I made changes in Pipeline Builder that changed the schema of several of the datasets that I both import and produce in this pipeline. My pipeline runs well on the branch, given I fixed all the schema mismatches on this branch, however, when I try to merge it to master, I cannot and I get an error below:
How can I force my changes on the master branch? I’m aware it won’t be deployable immediately, but I can fix the schema mismatches on the branch later.
Hey just to clarify are some of the inputs in your pipeline builder file also outputs in the same file? Right now we don’t have a way to force merge on a protected branch. What happens when you try to click Fix schemas on the above?
Yup, exactly.

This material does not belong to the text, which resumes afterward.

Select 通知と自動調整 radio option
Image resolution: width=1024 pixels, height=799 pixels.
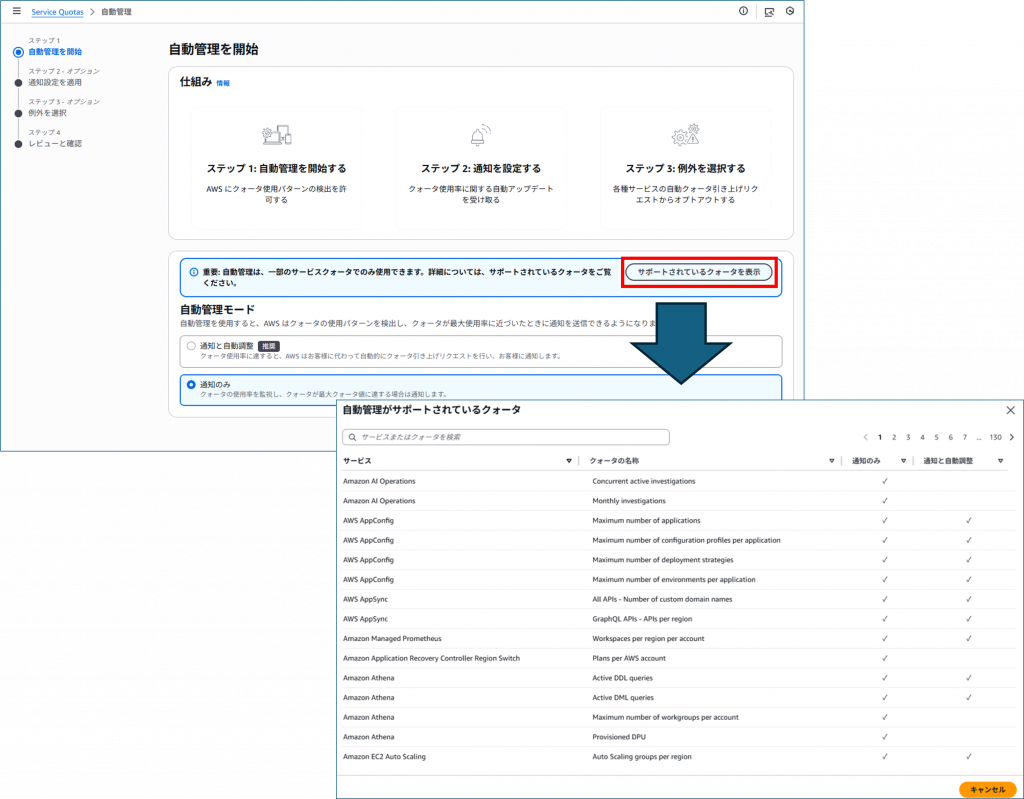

Since it’s a longer pipeline, we’re splitting it into stages, where we save into a dataset after each of this stage, but then right after, we import the dataset and continue the transformations on top of it. (ideally, the checkpoints would also save into a dataset, so we wouldn’t need to do this)
For this reason, it’s hard to fix the schema. Since on the branch our whole pipeline works well, but on master, the parts that are after one of the “checkpoints” depend on the new schema but are served an old dataset which doesn’t have it.
How I went around it was I copied each stage one by one from the branch to master, deployed it so it creates a new dataset with the correct schema, and then copied the next stage over.